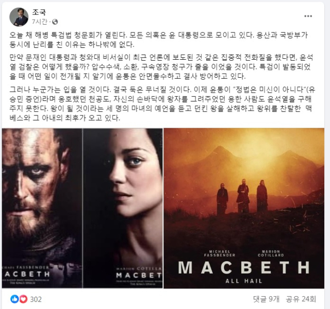Open the 댓글 9개 comments count
Image resolution: width=330 pixels, height=309 pixels.
266,299
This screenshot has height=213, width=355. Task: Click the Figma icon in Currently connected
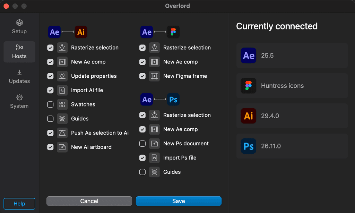coord(249,86)
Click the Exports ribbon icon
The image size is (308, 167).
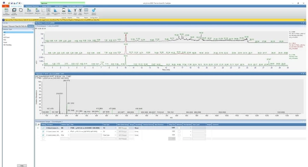(x=70, y=11)
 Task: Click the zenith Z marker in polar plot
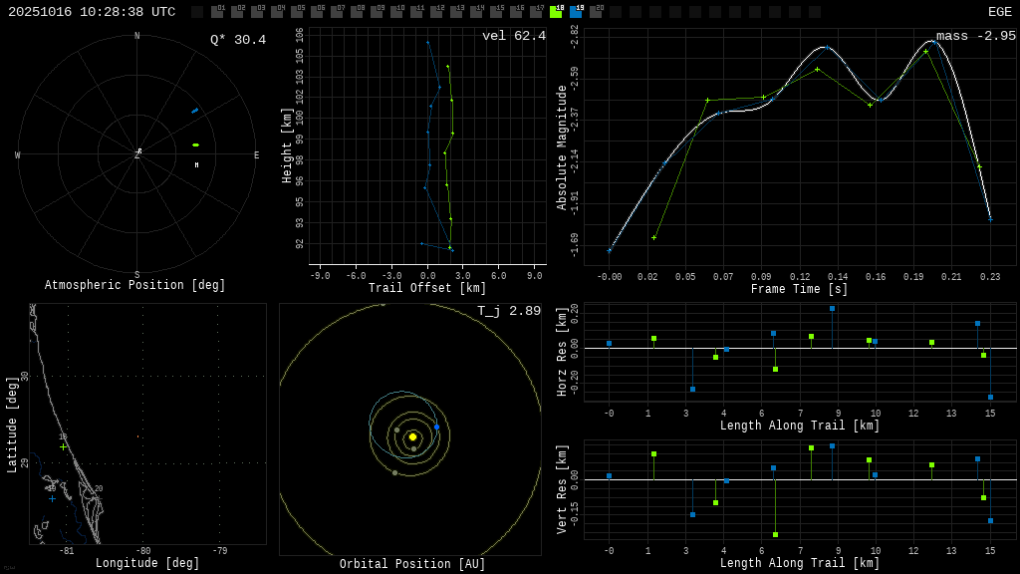point(137,154)
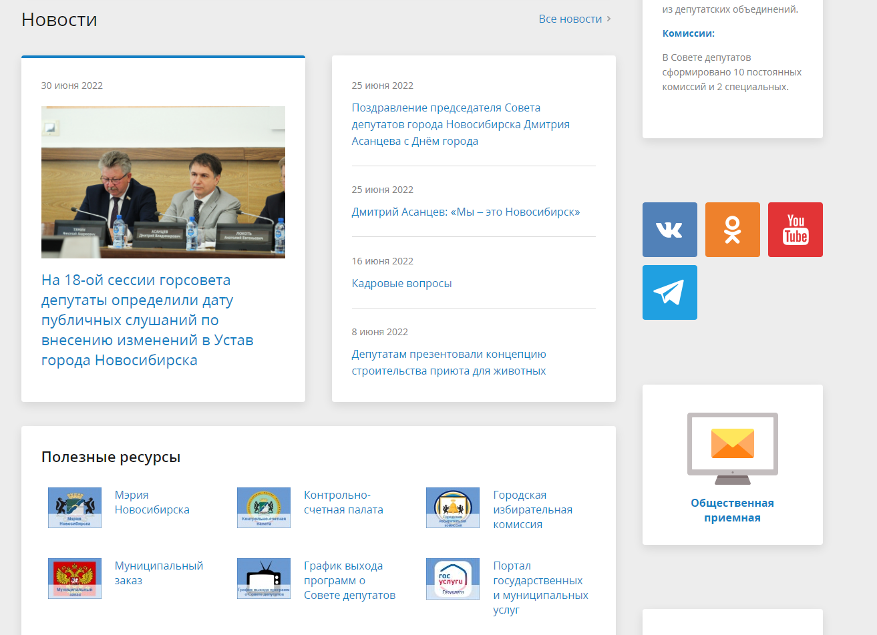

####

# WHAT IS REQUIRED:
Nothing but the lines from the line with "The image size is (308, 167)." through the end of the listing should appear in the answer, each duplicated exactly, without pictures.

# YOUR RESPONSE:
The image size is (308, 167).
(x=70, y=11)
 Task: Click the zenith Z marker in polar plot
point(137,154)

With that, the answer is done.